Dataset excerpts
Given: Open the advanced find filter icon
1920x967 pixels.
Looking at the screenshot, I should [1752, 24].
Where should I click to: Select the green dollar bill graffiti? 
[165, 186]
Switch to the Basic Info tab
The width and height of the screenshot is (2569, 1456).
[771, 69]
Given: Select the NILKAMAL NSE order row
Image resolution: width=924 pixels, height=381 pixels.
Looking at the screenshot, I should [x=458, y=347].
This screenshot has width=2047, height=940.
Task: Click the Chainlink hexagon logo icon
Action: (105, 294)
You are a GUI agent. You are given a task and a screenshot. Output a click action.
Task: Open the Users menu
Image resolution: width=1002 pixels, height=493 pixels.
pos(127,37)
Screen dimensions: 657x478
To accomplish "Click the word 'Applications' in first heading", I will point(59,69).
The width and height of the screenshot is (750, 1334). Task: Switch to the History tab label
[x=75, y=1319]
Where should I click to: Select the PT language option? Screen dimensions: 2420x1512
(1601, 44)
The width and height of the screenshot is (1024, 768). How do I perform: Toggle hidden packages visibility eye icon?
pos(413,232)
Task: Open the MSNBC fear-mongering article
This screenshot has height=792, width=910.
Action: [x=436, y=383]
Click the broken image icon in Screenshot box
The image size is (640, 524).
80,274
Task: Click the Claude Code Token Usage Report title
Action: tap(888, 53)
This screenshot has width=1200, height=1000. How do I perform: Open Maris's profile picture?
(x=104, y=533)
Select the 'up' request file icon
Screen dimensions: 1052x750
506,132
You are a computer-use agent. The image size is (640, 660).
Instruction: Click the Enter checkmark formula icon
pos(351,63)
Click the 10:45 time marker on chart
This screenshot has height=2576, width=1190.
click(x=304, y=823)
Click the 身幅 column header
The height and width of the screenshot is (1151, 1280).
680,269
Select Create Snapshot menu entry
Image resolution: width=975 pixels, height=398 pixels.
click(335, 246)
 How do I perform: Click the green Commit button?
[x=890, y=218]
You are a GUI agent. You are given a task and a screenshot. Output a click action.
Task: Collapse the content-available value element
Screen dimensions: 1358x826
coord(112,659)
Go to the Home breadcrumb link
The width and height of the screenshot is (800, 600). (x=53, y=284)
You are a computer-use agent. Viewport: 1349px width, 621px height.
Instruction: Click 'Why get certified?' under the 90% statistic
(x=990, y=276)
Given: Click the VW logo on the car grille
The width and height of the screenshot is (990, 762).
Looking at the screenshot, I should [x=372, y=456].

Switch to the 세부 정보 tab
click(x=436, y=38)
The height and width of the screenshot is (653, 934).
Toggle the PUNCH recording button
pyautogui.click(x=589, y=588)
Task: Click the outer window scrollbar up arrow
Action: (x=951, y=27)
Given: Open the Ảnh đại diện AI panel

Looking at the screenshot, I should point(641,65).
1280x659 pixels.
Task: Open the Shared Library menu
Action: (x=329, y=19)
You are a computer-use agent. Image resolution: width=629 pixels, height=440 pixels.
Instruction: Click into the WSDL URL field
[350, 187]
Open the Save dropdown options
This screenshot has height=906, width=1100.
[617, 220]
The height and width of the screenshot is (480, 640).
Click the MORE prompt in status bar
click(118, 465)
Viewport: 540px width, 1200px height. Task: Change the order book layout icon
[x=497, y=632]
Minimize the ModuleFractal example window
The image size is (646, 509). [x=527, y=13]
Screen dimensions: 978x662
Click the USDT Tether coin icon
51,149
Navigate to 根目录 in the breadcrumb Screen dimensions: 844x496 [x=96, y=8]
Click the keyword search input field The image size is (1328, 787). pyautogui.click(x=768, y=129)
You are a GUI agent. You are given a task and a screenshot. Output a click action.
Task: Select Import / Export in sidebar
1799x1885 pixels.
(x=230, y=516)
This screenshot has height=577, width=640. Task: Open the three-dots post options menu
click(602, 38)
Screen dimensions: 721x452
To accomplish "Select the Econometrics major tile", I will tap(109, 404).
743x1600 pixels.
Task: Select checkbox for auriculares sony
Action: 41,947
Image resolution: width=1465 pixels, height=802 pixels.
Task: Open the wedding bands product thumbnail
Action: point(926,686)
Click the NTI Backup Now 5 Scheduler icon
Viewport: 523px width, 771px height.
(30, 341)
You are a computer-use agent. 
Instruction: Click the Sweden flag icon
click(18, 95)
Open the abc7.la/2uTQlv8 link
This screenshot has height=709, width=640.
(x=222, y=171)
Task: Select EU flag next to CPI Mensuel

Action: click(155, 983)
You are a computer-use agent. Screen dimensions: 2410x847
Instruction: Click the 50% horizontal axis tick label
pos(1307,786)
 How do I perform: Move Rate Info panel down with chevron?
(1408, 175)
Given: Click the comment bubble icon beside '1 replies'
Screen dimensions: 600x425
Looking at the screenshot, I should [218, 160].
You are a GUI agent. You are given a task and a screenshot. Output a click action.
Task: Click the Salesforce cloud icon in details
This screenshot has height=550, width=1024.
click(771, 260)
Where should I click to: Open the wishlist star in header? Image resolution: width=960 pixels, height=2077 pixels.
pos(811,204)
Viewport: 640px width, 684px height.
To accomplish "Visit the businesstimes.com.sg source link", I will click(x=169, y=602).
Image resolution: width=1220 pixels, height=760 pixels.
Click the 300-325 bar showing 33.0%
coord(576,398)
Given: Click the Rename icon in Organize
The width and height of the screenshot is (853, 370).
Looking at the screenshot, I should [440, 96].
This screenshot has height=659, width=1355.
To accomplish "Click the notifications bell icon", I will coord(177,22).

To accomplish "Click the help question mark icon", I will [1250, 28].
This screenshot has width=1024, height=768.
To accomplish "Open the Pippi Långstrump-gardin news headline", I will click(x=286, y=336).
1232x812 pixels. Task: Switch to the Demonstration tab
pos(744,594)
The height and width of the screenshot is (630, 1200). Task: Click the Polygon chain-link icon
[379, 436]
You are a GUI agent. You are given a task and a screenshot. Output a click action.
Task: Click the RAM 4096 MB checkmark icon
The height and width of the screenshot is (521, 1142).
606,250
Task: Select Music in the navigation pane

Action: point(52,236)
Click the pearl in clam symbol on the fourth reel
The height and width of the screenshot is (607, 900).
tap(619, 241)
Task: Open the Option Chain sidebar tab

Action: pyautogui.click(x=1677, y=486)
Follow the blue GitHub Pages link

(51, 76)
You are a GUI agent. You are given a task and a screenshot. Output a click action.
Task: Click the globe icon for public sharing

*What the task requires*. Exact copies of all the entries above are to be printed.

*Exercise response*.
Given: Open the advanced find filter icon
1920x967 pixels.
Looking at the screenshot, I should [1752, 24].
Where should I click to: Select the green dollar bill graffiti? 
[165, 186]
Switch to the Basic Info tab
The width and height of the screenshot is (2569, 1456).
[771, 69]
Given: Select the NILKAMAL NSE order row
Image resolution: width=924 pixels, height=381 pixels.
Looking at the screenshot, I should [x=458, y=347].
This screenshot has width=2047, height=940.
Task: Click the Chainlink hexagon logo icon
Action: (105, 294)
You are a GUI agent. You are given a task and a screenshot. Output a click action.
Task: Open the Users menu
Image resolution: width=1002 pixels, height=493 pixels.
pos(127,37)
Screen dimensions: 657x478
To accomplish "Click the word 'Applications' in first heading", I will point(59,69).
The width and height of the screenshot is (750, 1334). Task: Switch to the History tab label
[x=75, y=1319]
Where should I click to: Select the PT language option? Screen dimensions: 2420x1512
(1601, 44)
The width and height of the screenshot is (1024, 768). How do I perform: Toggle hidden packages visibility eye icon?
pos(413,232)
Task: Open the MSNBC fear-mongering article
This screenshot has height=792, width=910.
Action: [x=436, y=383]
Click the broken image icon in Screenshot box
The image size is (640, 524).
80,274
Task: Click the Claude Code Token Usage Report title
Action: tap(888, 53)
This screenshot has width=1200, height=1000. How do I perform: Open Maris's profile picture?
(x=104, y=533)
Select the 'up' request file icon
Screen dimensions: 1052x750
506,132
You are a computer-use agent. The image size is (640, 660).
Instruction: Click the Enter checkmark formula icon
pos(351,63)
Click the 10:45 time marker on chart
This screenshot has height=2576, width=1190.
click(x=304, y=823)
Click the 身幅 column header
The height and width of the screenshot is (1151, 1280).
680,269
Select Create Snapshot menu entry
Image resolution: width=975 pixels, height=398 pixels.
click(335, 246)
 How do I perform: Click the green Commit button?
[x=890, y=218]
You are a GUI agent. You are given a task and a screenshot. Output a click action.
Task: Collapse the content-available value element
Screen dimensions: 1358x826
coord(112,659)
Go to the Home breadcrumb link
The width and height of the screenshot is (800, 600). (x=53, y=284)
You are a computer-use agent. Viewport: 1349px width, 621px height.
Instruction: Click 'Why get certified?' under the 90% statistic
(x=990, y=276)
Given: Click the VW logo on the car grille
The width and height of the screenshot is (990, 762).
Looking at the screenshot, I should [x=372, y=456].

Switch to the 세부 정보 tab
click(x=436, y=38)
The height and width of the screenshot is (653, 934).
Toggle the PUNCH recording button
pyautogui.click(x=589, y=588)
Task: Click the outer window scrollbar up arrow
Action: (x=951, y=27)
Given: Open the Ảnh đại diện AI panel

Looking at the screenshot, I should point(641,65).
1280x659 pixels.
Task: Open the Shared Library menu
Action: (x=329, y=19)
You are a computer-use agent. Image resolution: width=629 pixels, height=440 pixels.
Instruction: Click into the WSDL URL field
[350, 187]
Open the Save dropdown options
This screenshot has height=906, width=1100.
[617, 220]
The height and width of the screenshot is (480, 640).
Click the MORE prompt in status bar
click(118, 465)
Viewport: 540px width, 1200px height. Task: Change the order book layout icon
[x=497, y=632]
Minimize the ModuleFractal example window
The image size is (646, 509). [x=527, y=13]
Screen dimensions: 978x662
Click the USDT Tether coin icon
51,149
Navigate to 根目录 in the breadcrumb Screen dimensions: 844x496 [x=96, y=8]
Click the keyword search input field The image size is (1328, 787). pyautogui.click(x=768, y=129)
You are a GUI agent. You are given a task and a screenshot. Output a click action.
Task: Select Import / Export in sidebar
1799x1885 pixels.
(x=230, y=516)
This screenshot has height=577, width=640. Task: Open the three-dots post options menu
click(602, 38)
Screen dimensions: 721x452
To accomplish "Select the Econometrics major tile", I will tap(109, 404).
743x1600 pixels.
Task: Select checkbox for auriculares sony
Action: 41,947
Image resolution: width=1465 pixels, height=802 pixels.
Task: Open the wedding bands product thumbnail
Action: point(926,686)
Click the NTI Backup Now 5 Scheduler icon
Viewport: 523px width, 771px height.
(30, 341)
You are a computer-use agent. 
Instruction: Click the Sweden flag icon
click(18, 95)
Open the abc7.la/2uTQlv8 link
This screenshot has height=709, width=640.
(x=222, y=171)
Task: Select EU flag next to CPI Mensuel

Action: click(155, 983)
You are a computer-use agent. Screen dimensions: 2410x847
Instruction: Click the 50% horizontal axis tick label
pos(1307,786)
 How do I perform: Move Rate Info panel down with chevron?
(1408, 175)
Given: Click the comment bubble icon beside '1 replies'
Screen dimensions: 600x425
Looking at the screenshot, I should [218, 160].
You are a GUI agent. You are given a task and a screenshot. Output a click action.
Task: Click the Salesforce cloud icon in details
This screenshot has height=550, width=1024.
click(771, 260)
Where should I click to: Open the wishlist star in header? Image resolution: width=960 pixels, height=2077 pixels.
pos(811,204)
Viewport: 640px width, 684px height.
To accomplish "Visit the businesstimes.com.sg source link", I will click(x=169, y=602).
Image resolution: width=1220 pixels, height=760 pixels.
Click the 300-325 bar showing 33.0%
coord(576,398)
Given: Click the Rename icon in Organize
The width and height of the screenshot is (853, 370).
Looking at the screenshot, I should [440, 96].
This screenshot has height=659, width=1355.
To accomplish "Click the notifications bell icon", I will coord(177,22).

To accomplish "Click the help question mark icon", I will [1250, 28].
This screenshot has width=1024, height=768.
To accomplish "Open the Pippi Långstrump-gardin news headline", I will click(x=286, y=336).
1232x812 pixels. Task: Switch to the Demonstration tab
pos(744,594)
The height and width of the screenshot is (630, 1200). Task: Click the Polygon chain-link icon
[379, 436]
You are a GUI agent. You are given a task and a screenshot. Output a click action.
Task: Click the RAM 4096 MB checkmark icon
The height and width of the screenshot is (521, 1142).
606,250
Task: Select Music in the navigation pane

Action: point(52,236)
Click the pearl in clam symbol on the fourth reel
The height and width of the screenshot is (607, 900).
tap(619, 241)
Task: Open the Option Chain sidebar tab

Action: pyautogui.click(x=1677, y=486)
Follow the blue GitHub Pages link

(51, 76)
You are a GUI agent. You are given a task and a screenshot. Output a click action.
Task: Click the globe icon for public sharing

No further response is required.